Apart from the pictures, every part of the records below gets retyped exactly.

________

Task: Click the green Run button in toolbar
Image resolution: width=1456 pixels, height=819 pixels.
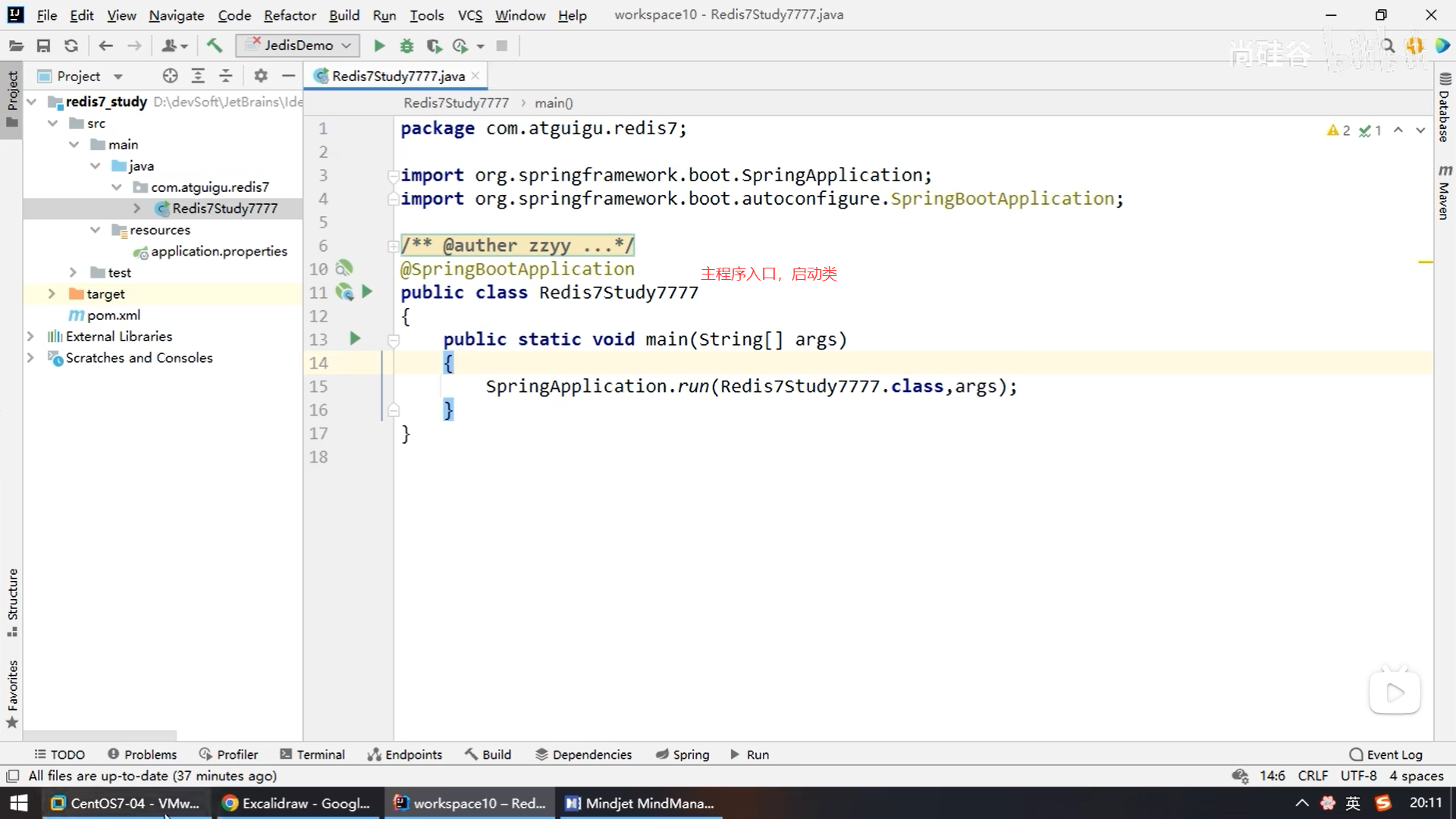Action: 379,46
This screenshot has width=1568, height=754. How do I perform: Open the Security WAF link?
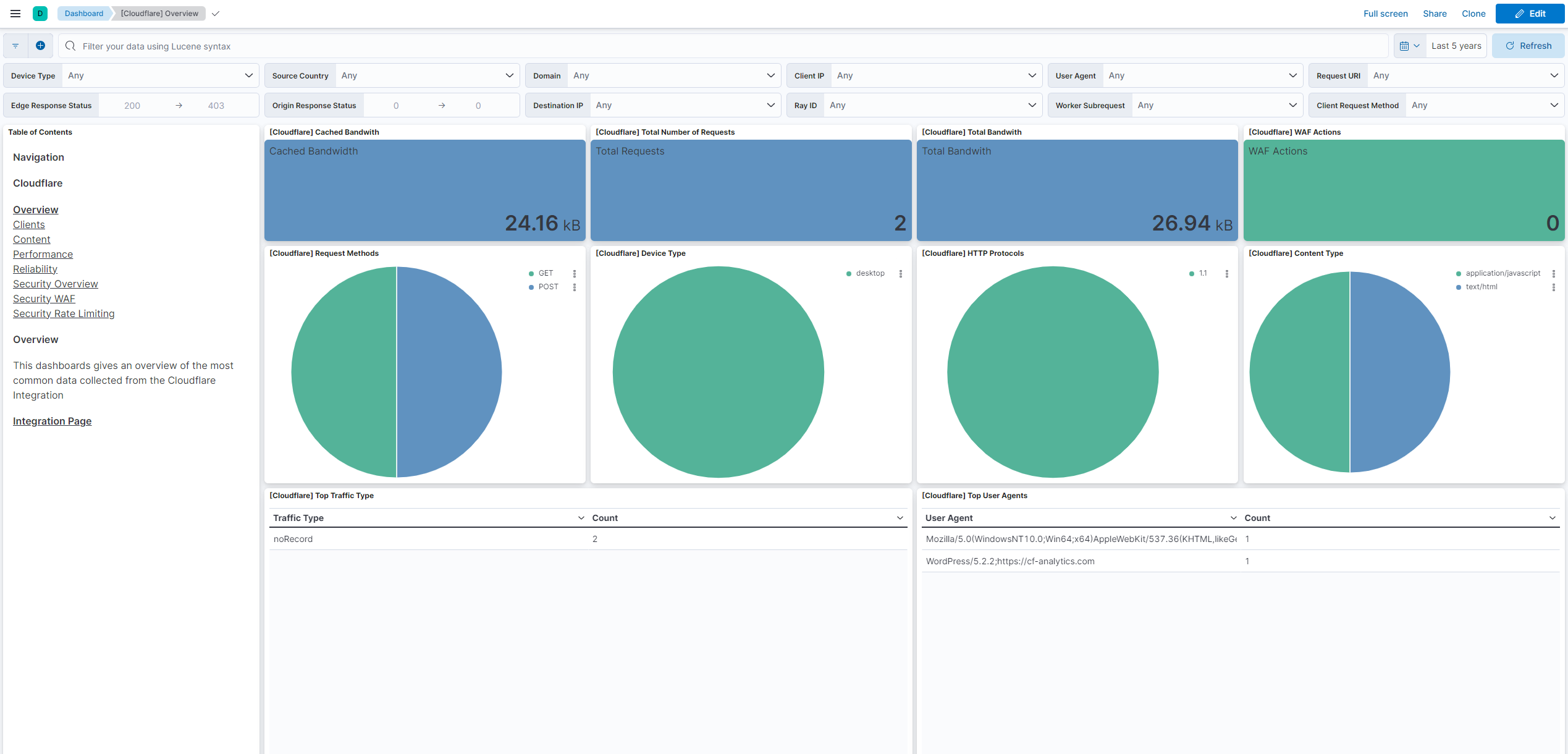[44, 299]
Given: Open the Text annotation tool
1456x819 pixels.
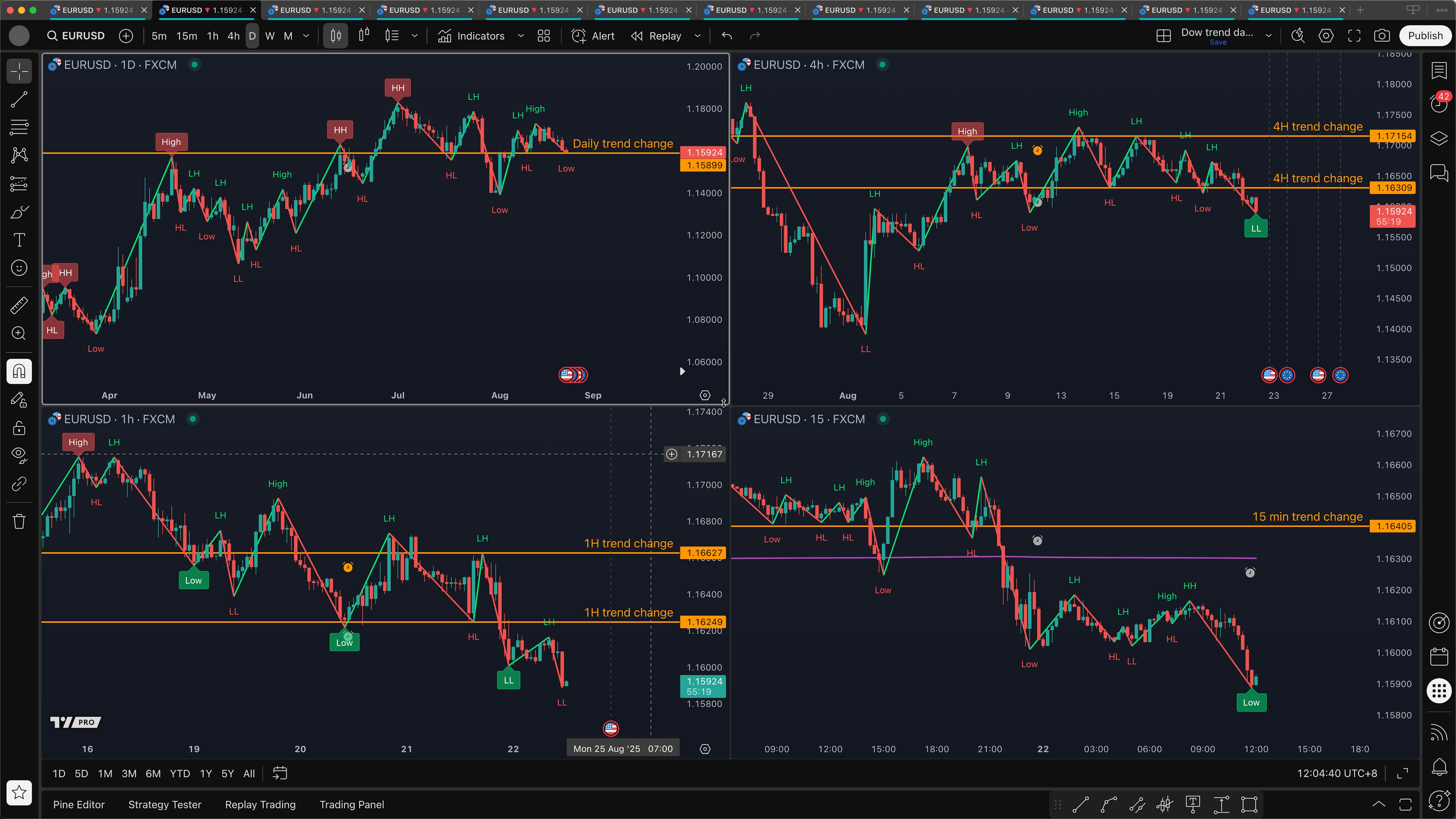Looking at the screenshot, I should pyautogui.click(x=19, y=240).
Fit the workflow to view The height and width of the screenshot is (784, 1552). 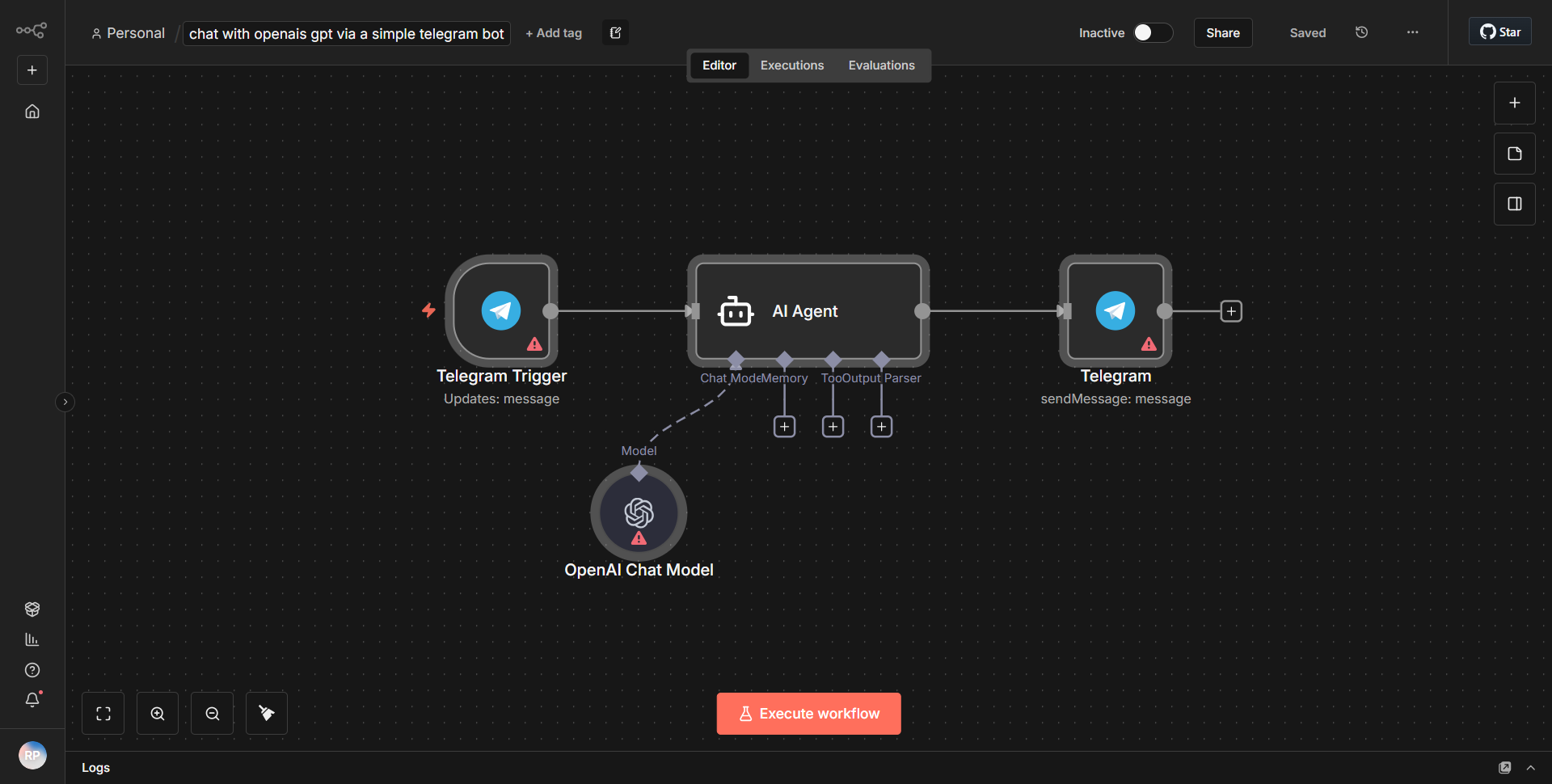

________

*Your solution*.
Task: Click the green Run button in toolbar
Image resolution: width=1456 pixels, height=819 pixels.
Action: 379,46
This screenshot has width=1568, height=754. How do I perform: Open the Security WAF link?
[44, 299]
Given: Open the Text annotation tool
1456x819 pixels.
Looking at the screenshot, I should pyautogui.click(x=19, y=240).
Fit the workflow to view The height and width of the screenshot is (784, 1552). 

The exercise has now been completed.